→ DOCUMENT EXTRACT:

###

Tuesday, November 10, 2020

regexp_substr tips

 

regexp_substr tips

Oracle Database Tips by Donald BurlesonMay 25, 2016

Question: What does the regexp_substr operator do?  Can you show an example of using regexp_substr?

Answer:  The regexp_substr operator searches for a sub-string within a string.

The REGEXP_SUBSTR function is the advanced version of the classic SUBSTR function, allowing us to search for strings based on a regular expression pattern. This function returns a portion of the source string based on the search pattern but not its position. The substring returned by this function can be either of VARCHAR2 or CLOB data type in the same character set as that of the input source string.

###

→ INFORMATION SUPPLIED:
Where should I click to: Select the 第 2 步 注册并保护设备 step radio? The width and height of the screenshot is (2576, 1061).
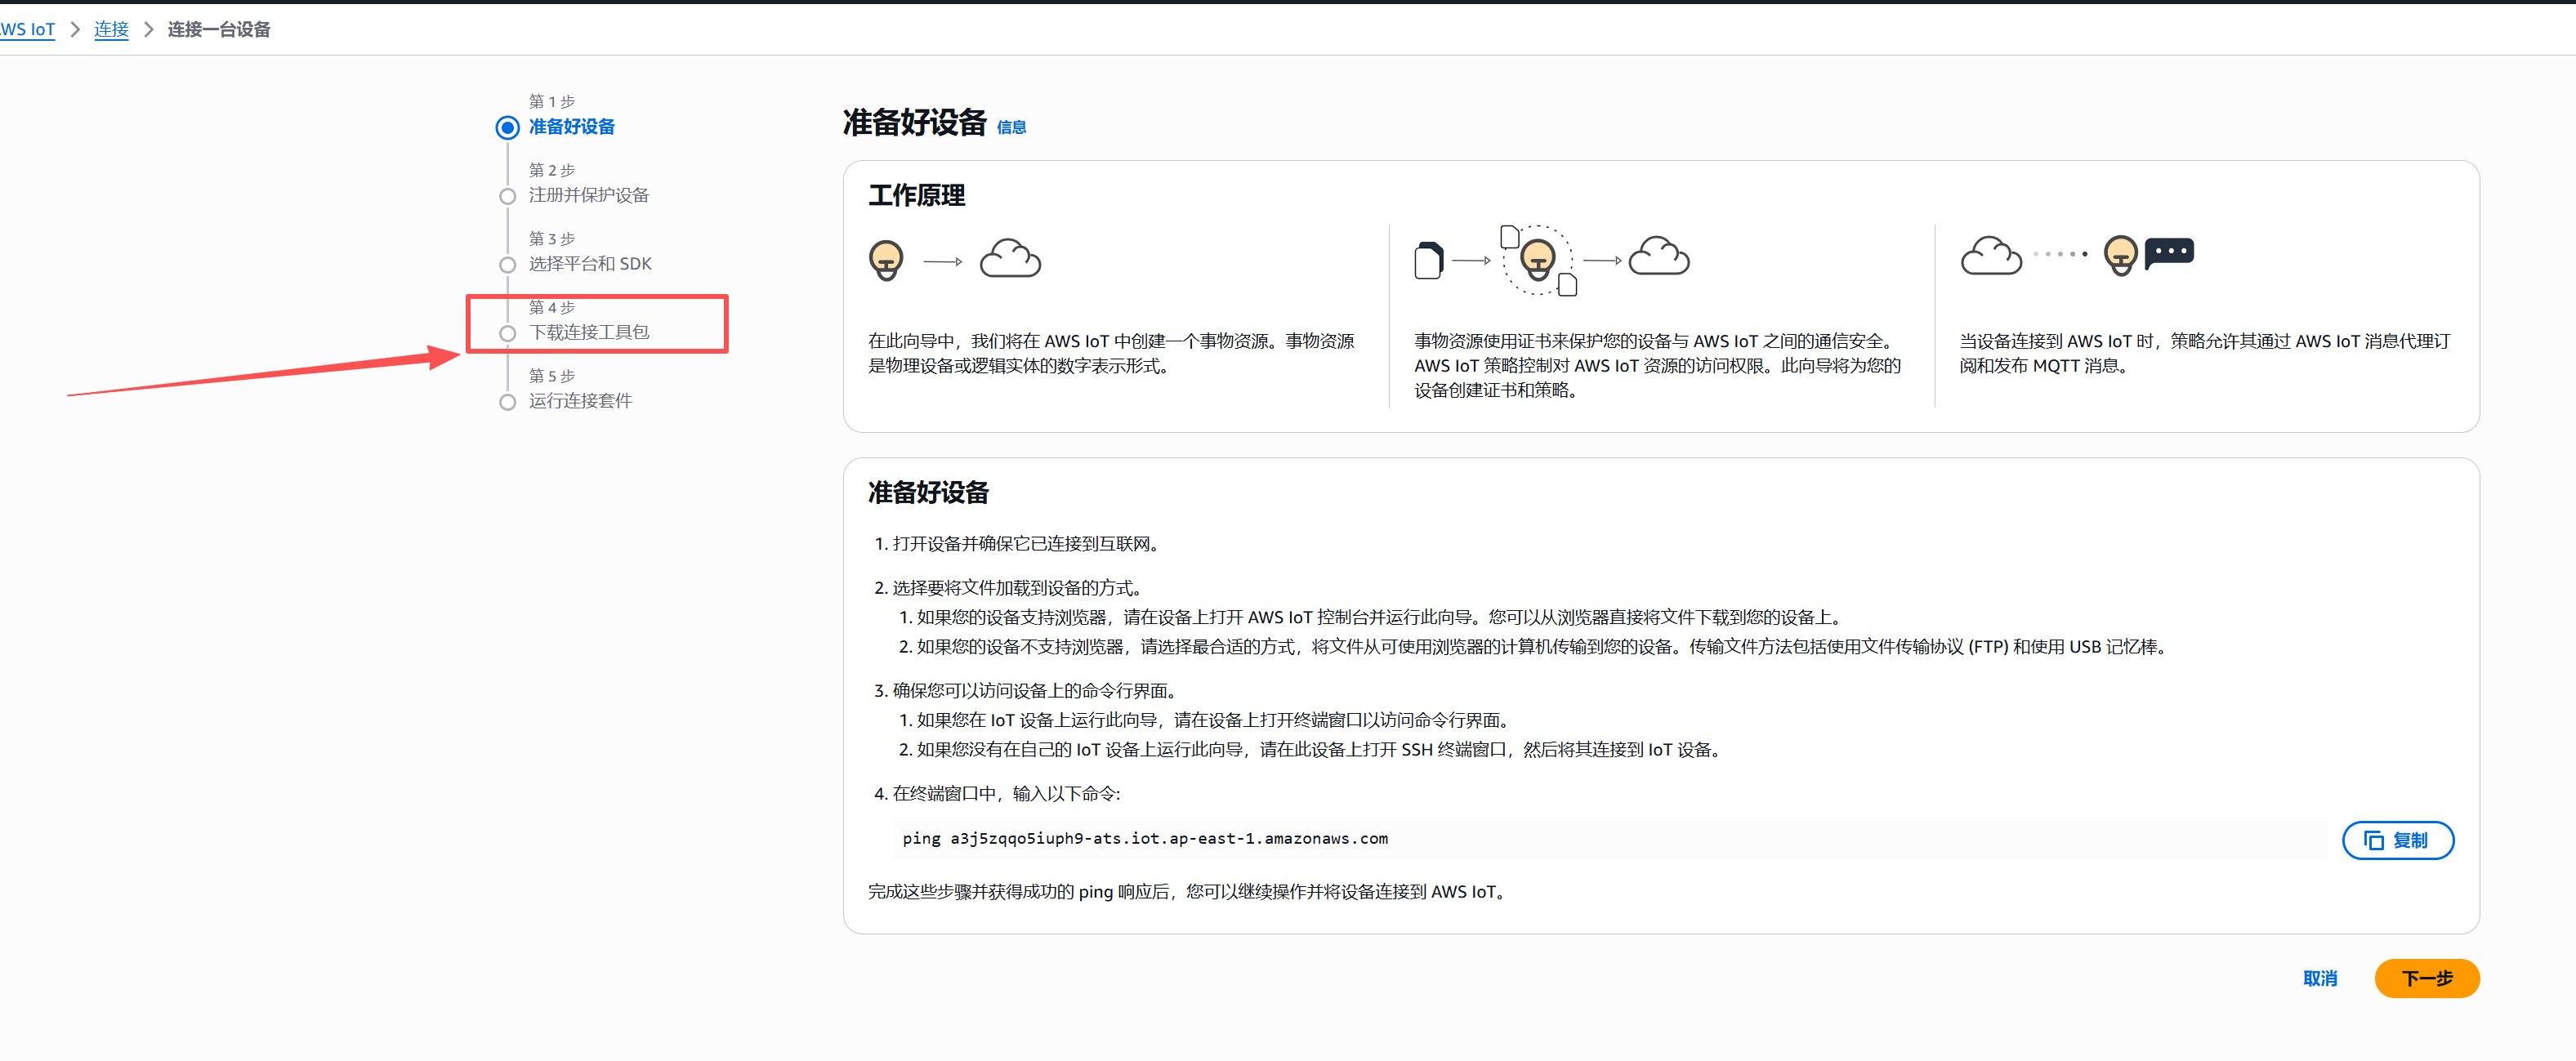[508, 196]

###

→ PROMPT: Extend the REGEXP_SUBSTR write-up at the top of the page, picking up after its last sentence.

→ TASK OUTPUT:
The prototype of the REGEXP_SUBSTR function is shown below,

 

REGEXP_SUBSTR(<Source_string>, <Search_pattern>[, <Start_position>[, <Match_occurrence>[, <Match_modifiers>]]])

 

·         Source_string: The string to be searched for.

 

·         Search_pattern: The regular expression pattern that is to be searched for in the source string. This can be a combination of the POSIX and the Perl-influenced metacharacters mentioned in the above section.

 

·         Start_position: This is an optional parameter. This determines the position in the source string where the search starts. By default, it is 1, which is the starting position of the source string.

 

·         Match_occurrence: This is an optional parameter. This determines the occurrence of the search pattern. By default, it is 1, which is the first appearance of the search pattern in the string.

 

·         Match_modifiers: This is an optional parameter. This parameter allows us to modify, the matching behavior of the function. The valid range of options is mentioned in the Pattern Matching Modifiers section explained above.

 

The below shown example prints out the statement word by word for its corresponding match occurrence value.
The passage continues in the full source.